Beberapa pasien juga mungkin memiliki kekurangan zat besi karena

kehilangan darah dalam sistem pencernaan mereka. Kekurangan

nutrisi lainnya juga dapat mengganggu produksi sel darah merah

(Kathuria, 2014).

3. Pemeriksaan Lain

a. Foto polos abdomen: dapat terlihat batu radio opak.


b. Pielografi intravena: sekarang jarang digunakan karena kontras seriing tidak

bisa melewati filter glomerolus, di samping kekhawatiran terjadinya

pengaruh toksisk oleh kontras terhadap ginjal yang sudah mengalami

kerusakan.

c. Pielografi antergrad atau retrograde dilakukan sesuai indikasi.
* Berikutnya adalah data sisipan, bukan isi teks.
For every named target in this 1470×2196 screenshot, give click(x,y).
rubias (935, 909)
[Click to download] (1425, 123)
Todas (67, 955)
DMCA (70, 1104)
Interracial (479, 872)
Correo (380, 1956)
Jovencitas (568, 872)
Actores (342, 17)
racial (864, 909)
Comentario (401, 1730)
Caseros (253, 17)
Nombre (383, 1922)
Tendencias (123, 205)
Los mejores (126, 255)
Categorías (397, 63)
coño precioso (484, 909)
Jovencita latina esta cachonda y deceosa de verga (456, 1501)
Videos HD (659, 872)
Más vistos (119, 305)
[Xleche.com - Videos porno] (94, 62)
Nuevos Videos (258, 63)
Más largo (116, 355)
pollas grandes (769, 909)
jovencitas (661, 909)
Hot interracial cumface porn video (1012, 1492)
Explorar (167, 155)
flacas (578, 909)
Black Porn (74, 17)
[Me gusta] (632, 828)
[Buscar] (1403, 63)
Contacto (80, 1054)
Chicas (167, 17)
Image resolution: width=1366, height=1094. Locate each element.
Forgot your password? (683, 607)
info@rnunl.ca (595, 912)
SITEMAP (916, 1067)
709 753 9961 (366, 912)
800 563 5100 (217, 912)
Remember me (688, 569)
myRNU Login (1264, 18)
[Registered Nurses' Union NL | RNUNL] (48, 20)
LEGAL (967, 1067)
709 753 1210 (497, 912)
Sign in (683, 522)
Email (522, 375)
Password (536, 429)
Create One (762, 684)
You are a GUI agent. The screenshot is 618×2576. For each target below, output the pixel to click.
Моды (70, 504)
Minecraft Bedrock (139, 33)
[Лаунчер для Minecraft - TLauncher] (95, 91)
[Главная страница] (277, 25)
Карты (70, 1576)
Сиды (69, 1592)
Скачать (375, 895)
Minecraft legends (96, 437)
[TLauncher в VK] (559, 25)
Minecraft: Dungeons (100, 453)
d. Pemeriksaan pemindaan ginjal atau renografi dikerjakan bila ada indikasi

(Hogg, et al., 2003 dan KDOQI, 2014).

e. USG

Ultrasonografi sering digunakan dalam diagnosis penyakit ginjal. USG

merupakan jenis tes pencitraan yang non invasive. Secara umum, ginjal

akan mengalami penyusutan ukuran pada penyakit ginjal kronis, meskipun

pada beberapa penyakit dapat juga ditemukan ukuran yang normal atau

membesar seperti penyakit polikistik ginjal dewasa, nefropati diabetes, dan

amyloidosis. Selain itu, USG juga dapat digunakan untuk mendiagnosa

adanya obstruksi saluran kemih, batuginjal dan juga untuk menilai aliran

darah ke dalam ginjal.

f. Biopsi

Sampel jaringan ginjal, kadang-kadang diperlukan dalam kasus dimana

penyebab penyakit ginjal masih belum jelas (NKDEP, 2015).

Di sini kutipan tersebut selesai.